═════ MATERIALS PROVIDED ═════

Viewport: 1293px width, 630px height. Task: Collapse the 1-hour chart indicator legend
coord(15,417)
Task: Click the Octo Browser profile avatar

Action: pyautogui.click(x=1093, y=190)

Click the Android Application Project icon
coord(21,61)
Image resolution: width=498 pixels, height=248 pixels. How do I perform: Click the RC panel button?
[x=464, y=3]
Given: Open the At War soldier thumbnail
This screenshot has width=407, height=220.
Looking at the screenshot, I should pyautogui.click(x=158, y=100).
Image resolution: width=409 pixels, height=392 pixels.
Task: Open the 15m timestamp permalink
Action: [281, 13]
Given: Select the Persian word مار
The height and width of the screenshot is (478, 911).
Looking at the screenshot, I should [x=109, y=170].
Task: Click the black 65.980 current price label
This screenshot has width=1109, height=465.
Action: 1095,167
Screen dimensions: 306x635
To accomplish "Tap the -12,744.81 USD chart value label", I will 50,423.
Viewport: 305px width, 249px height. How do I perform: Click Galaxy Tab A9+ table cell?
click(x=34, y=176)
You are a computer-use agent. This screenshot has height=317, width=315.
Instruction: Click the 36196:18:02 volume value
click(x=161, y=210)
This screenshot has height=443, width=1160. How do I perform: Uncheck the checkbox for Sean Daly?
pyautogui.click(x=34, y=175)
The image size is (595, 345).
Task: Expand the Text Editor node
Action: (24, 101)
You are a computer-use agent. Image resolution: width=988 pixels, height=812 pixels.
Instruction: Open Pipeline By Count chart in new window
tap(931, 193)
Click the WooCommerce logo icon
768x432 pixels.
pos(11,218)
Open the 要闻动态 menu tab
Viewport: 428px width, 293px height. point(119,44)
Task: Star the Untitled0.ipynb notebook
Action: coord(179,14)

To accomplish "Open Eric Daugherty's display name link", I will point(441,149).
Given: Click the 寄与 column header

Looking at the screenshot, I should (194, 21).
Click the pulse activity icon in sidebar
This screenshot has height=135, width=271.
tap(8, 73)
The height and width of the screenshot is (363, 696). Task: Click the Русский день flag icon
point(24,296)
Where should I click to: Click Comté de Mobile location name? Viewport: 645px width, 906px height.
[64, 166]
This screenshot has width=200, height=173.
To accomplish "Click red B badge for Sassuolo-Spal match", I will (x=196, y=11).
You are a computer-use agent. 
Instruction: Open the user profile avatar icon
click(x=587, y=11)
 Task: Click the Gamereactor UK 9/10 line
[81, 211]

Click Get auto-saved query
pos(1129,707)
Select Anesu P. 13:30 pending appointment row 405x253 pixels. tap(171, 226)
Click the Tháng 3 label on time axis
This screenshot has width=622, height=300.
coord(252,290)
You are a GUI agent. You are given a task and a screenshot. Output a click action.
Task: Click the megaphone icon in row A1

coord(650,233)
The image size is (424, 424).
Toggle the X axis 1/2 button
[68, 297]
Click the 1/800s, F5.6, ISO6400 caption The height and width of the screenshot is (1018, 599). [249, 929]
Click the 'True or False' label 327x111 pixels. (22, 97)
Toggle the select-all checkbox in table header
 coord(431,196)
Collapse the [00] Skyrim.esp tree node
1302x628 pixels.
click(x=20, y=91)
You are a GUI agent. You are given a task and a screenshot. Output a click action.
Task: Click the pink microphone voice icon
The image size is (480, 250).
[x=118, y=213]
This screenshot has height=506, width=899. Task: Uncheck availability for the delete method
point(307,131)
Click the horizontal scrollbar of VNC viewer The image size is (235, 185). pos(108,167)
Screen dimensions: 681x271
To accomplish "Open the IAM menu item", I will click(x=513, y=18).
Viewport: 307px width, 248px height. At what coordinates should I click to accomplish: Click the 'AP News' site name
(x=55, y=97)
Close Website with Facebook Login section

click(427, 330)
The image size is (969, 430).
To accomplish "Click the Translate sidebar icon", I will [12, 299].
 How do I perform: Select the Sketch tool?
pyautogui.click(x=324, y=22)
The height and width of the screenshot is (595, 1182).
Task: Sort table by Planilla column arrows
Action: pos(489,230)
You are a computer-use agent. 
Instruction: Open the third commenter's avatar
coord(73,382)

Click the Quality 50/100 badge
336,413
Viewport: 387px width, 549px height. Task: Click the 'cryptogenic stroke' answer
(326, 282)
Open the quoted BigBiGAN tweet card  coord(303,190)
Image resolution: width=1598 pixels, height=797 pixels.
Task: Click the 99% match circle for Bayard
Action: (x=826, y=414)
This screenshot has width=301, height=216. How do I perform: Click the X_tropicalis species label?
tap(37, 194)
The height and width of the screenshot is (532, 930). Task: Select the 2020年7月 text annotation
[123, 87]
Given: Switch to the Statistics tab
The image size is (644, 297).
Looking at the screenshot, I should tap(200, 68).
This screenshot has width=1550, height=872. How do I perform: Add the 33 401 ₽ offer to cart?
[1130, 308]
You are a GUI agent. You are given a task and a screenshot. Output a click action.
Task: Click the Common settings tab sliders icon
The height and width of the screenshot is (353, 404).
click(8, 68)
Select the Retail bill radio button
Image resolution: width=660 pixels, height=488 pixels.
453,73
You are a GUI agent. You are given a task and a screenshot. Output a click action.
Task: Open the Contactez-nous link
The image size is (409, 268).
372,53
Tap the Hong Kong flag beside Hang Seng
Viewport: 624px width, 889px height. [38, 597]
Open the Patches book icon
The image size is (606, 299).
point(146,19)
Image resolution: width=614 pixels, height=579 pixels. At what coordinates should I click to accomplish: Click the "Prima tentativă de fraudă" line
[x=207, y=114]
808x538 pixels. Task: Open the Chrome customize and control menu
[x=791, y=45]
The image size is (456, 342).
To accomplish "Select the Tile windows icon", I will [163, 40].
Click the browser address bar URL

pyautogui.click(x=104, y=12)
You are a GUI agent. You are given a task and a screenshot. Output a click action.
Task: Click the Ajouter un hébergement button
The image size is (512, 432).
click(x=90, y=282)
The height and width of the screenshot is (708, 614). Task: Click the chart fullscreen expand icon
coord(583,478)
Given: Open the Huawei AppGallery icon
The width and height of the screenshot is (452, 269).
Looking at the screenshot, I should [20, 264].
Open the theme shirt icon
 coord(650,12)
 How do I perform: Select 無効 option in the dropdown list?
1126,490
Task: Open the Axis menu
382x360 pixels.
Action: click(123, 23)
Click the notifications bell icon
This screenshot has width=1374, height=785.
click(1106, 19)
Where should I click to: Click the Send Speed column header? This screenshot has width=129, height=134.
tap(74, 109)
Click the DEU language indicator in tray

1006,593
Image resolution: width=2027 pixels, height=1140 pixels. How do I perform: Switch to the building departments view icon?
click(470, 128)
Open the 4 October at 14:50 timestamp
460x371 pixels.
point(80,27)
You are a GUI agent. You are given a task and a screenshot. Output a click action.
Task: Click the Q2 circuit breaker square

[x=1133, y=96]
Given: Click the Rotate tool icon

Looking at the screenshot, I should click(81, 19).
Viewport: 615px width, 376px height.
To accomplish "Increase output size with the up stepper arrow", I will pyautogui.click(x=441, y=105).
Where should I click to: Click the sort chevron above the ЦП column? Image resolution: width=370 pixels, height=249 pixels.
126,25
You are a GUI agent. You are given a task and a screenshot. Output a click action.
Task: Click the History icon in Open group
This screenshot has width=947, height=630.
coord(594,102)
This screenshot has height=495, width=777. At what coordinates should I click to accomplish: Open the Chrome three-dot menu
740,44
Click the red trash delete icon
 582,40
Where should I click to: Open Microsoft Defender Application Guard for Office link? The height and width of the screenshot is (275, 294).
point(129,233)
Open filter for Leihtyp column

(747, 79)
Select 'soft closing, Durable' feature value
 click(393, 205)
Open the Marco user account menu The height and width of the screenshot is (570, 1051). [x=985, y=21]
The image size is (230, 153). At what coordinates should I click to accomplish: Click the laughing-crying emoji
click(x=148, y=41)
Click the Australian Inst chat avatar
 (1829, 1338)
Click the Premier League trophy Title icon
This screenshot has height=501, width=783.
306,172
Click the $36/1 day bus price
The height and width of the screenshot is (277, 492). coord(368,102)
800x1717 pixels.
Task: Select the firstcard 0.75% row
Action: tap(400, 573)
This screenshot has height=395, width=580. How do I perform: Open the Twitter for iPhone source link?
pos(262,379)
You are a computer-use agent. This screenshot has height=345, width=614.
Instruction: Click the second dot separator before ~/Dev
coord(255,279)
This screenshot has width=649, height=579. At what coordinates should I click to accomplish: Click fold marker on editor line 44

═════

> **GOAL**: Arrange the lines from the one containing "808x538 pixels. Task: Open" through the one containing "Looking at the screenshot, I should [20, 264].", inclusive, as a numbered list, leaving out any blank lines.

> **TASK RESULT**:
1. 808x538 pixels. Task: Open the Chrome customize and control menu
2. [x=791, y=45]
3. The image size is (456, 342).
4. To accomplish "Select the Tile windows icon", I will [163, 40].
5. Click the browser address bar URL
6. pyautogui.click(x=104, y=12)
7. You are a GUI agent. You are given a task and a screenshot. Output a click action.
8. Task: Click the Ajouter un hébergement button
9. The image size is (512, 432).
10. click(x=90, y=282)
11. The height and width of the screenshot is (708, 614). Task: Click the chart fullscreen expand icon
12. coord(583,478)
13. Given: Open the Huawei AppGallery icon
14. The width and height of the screenshot is (452, 269).
15. Looking at the screenshot, I should [20, 264].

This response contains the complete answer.